Kommentar zu den neuen Abschiebungsplänen Keine Lösung

Meinung | Bonn · Es klingt so einfach: Wer kein Aufenthaltsrecht hat in Deutschland, soll abgeschoben werden, und das möglichst schnell. Wer wollte schon etwas dagegen sagen? Dass ein Staat das Recht hat zu bestimmen, wer zuwandern darf und wer nicht, ist unbestritten.

 Abschiebung nach Afghanistan: Polizisten betreten ein Flugzeug in Frankfurt, das Flüchtlinge zurückführen soll.

Abschiebung nach Afghanistan: Polizisten betreten ein Flugzeug in Frankfurt, das Flüchtlinge zurückführen soll.

Foto: dpa

Doch die neuen Abschiebungsregeln, auf die sich Bund und Länder geeinigt haben, tragen kaum dazu bei, das Problemknäuel aus Flucht, Asyl, Bleiberecht und Zuwanderung zu entwirren. Sie geben vor, klare Kante zu zeigen, und vernebeln doch nur den Blick.

Denn eine Antwort auf die entscheidende Frage, wie eine konsequente Abschiebung in der Praxis durchgesetzt werden soll, wird nicht gegeben, kann auch gar nicht gegeben werden: Um jemanden abschieben zu können, braucht es immer auch ein Land, das ihn aufnehmen will. Das ist, wie hinreichend bekannt, bei Ländern wie etwa in Nordafrika schwierig, solange es keine funktionierenden Rücknahmeabkommen gibt. Da helfen auch zentrale Ausreisezentren nicht weiter, die der Bund vorgeschlagen hatte. Dass Bund und Länder beim Thema Abschiebung enger kooperieren, sollte eigentlich selbstverständlich sein.

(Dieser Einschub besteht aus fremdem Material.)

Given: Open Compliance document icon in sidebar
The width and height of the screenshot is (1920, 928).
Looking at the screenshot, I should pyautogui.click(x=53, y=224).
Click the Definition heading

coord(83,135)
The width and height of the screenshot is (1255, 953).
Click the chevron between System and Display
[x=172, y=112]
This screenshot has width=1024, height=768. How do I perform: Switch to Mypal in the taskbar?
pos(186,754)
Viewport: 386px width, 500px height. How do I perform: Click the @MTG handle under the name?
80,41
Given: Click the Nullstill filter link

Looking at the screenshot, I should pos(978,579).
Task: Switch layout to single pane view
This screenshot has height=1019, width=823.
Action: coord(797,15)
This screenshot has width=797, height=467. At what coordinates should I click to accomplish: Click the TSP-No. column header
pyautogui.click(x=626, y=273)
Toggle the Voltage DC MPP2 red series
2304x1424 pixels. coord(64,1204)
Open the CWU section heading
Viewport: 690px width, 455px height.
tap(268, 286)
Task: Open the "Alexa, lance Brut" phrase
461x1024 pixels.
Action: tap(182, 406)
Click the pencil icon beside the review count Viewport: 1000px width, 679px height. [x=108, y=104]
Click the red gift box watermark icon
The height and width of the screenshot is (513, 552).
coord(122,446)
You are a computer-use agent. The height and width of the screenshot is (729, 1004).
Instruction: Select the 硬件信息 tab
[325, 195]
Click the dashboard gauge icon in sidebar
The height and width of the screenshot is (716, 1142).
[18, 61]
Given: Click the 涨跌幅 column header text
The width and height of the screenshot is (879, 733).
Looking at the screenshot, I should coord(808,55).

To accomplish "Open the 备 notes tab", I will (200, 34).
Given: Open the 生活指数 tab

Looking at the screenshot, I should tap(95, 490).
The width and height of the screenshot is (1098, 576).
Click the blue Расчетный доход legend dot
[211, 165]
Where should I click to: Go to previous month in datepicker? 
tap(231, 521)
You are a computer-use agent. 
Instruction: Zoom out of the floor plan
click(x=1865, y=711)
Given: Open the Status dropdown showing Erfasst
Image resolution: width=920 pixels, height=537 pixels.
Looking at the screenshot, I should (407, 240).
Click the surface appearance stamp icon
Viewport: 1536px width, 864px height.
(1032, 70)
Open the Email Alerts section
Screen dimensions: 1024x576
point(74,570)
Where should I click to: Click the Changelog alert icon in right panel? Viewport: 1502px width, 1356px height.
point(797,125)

Auch ohne das neue Vorhaben ist die Zahl der Abschiebungen im vergangenen Jahr um gut 20 Prozent gestiegen, die Zahl der vom Bund geförderten freiwilligen Ausreisen gar um mehr als 45 Prozent. Hinzu kommen weitere Ausreisen, die von den Ländern unterstützt wurden. Solche Programme zu verstärken und die Rückkehrerberatung auszubauen, ist sicher sinnvoll, aber alles andere als ein neuer Kurs.

Tatsächlich gibt es ja auch viele Stellschrauben, an denen sich gar nicht drehen lässt, ohne Prinzipien des Rechtsstaates oder der Humanität zu verletzen. Dazu zählt zum Beispiel, dass im Herkunftsland eine akute Gefahr für das Leben, den Körper oder andere grundlegende Menschenrechte drohen. Oder die Frage, welches Land ein „sicheres Herkunftsland“ ist: Ist es vertretbar, Menschen nach Afghanistan abzuschieben, obwohl die Zahl der zivilen Konfliktopfer – vor allem der Kinder – dort höher ist als je zuvor und der Staat die Kontrolle über weite Teile des Landes vollständig verloren hat?

Der Grund, warum Merkel und Co. mit dem Maßnahmenpaket zur Abschiebung Härte zu demonstrieren versuchen, liegt auf der Hand: Der Wahlkampf hat begonnen, das Thema Flüchtlinge und Abschiebung wird mit Sicherheit im Zentrum der AfD-Kampagne stehen. Merkel braucht einen Imagewechsel und will die Willkommens-Kanzlerin vergessen machen. Und selbst SPD-geführte Länder machen inzwischen mit bei dem beschämenden Wettlauf, wer die höchsten Abschiebungszahlen vorzuweisen hat.

Ob die Wähler das honorieren werden, steht auf einem anderen Blatt. Keine Frage: Konsequente Abschiebung ist wichtig. Wer aber die Wiederholung einer Situation wie 2015 verhindern will, muss vor allem die Fluchtursachen bekämpfen.